Reported: 2008-01-23 18:18 UTC by Gurch
Modified: 2008-11-18 16:07 UTC (History)
9 users (show)

See Also:
Web browser: ---
Mobile Platform: ---
Assignee Huggle Beta Tester: ---


Attachments

Description Gurch 2008-01-23 18:18:12 UTC
Currently members of the rollbacker group on the English Wikipedia are limited to 5 rollbacks per minute, presumably to prevent abuse.

Unfortunately, this rate really isn't high enough, and is regularly exceeded while trying to deal with vandalism on the English Wikipedia during busy periods. I could understand such a limit being necessary if rollback was available to all autoconfirmed users, but since it is given out on the English Wikipedia only to individual users at the discretion of administrators, and can be removed again at the first sign of misuse, the potential for abuse seems much lower.

It would be nice if the limit could be raised to a level where it does not interfere with its legitimate use by the group of people which it is intended to benefit. Doubling the limit to 10 edits per minute, or doing away with it altogether, would achieve this.
Comment 1 Andrew "FastLizard4" Adams 2008-05-11 06:30:48 UTC
I would support any increase to 10 or above (perhaps to no limit).  I frequently hit the 5 rev/min cap while reverting vandalism using Huggle when vandalism rates are high, and it greatly slows down the process.
Comment 2 MER-C 2008-05-14 07:07:26 UTC
See discussion on this issue at [[Wikipedia:Village pump (technical)#Non-admin rollbackers]]. Also changed the title to more accurately reflect the wishes here and at VPT.
Comment 3 Aryeh Gregor (not reading bugmail, please e-mail directly) 2008-05-14 13:56:16 UTC
There's no sane reason to have any limit at all given that any sysop can revoke the status at will.
Comment 4 MER-C 2008-05-16 07:21:42 UTC
New discussion at [[Wikipedia:Village pump (proposals)#Non-admin rollbackers]].
Comment 5 MBisanz 2008-05-20 20:02:20 UTC
It would appear that there is no significant opposition to the idea (Note:I supported it so I'm biased).  So I guess now it would be up to the developers having the time to code the solution, test it, and roll it out.

> EXERCISES
a - Reproduce the passage of the rollback rate-limit report between "It would be nice" and "would achieve this.", inclusive.
b - Summarize the rollback rate-limit report in two sentences.

> SOURCE DATA
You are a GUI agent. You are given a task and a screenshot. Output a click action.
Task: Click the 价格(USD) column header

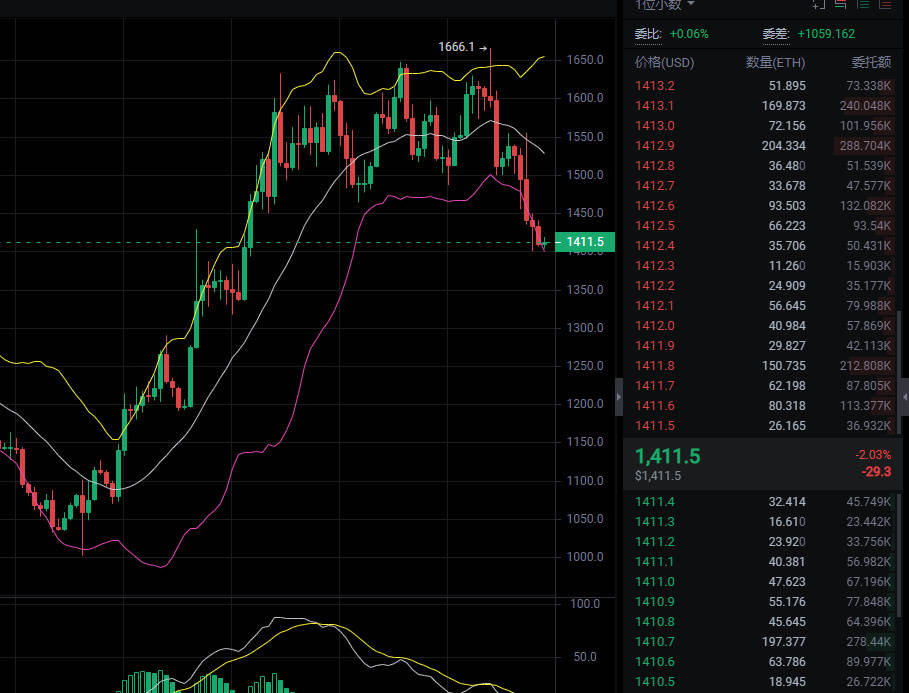pos(664,63)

> SOLUTIONS
a -
It would be nice if the limit could be raised to a level where it does not interfere with its legitimate use by the group of people which it is intended to benefit. Doubling the limit to 10 edits per minute, or doing away with it altogether, would achieve this.

b - Members of the rollbacker group on the English Wikipedia are limited to 5 rollbacks per minute, a rate that is regularly exceeded while dealing with vandalism during busy periods. The report asks for the limit to be doubled to 10 per minute or removed, and commenters supported the change, with one noting that any sysop can revoke the status at will.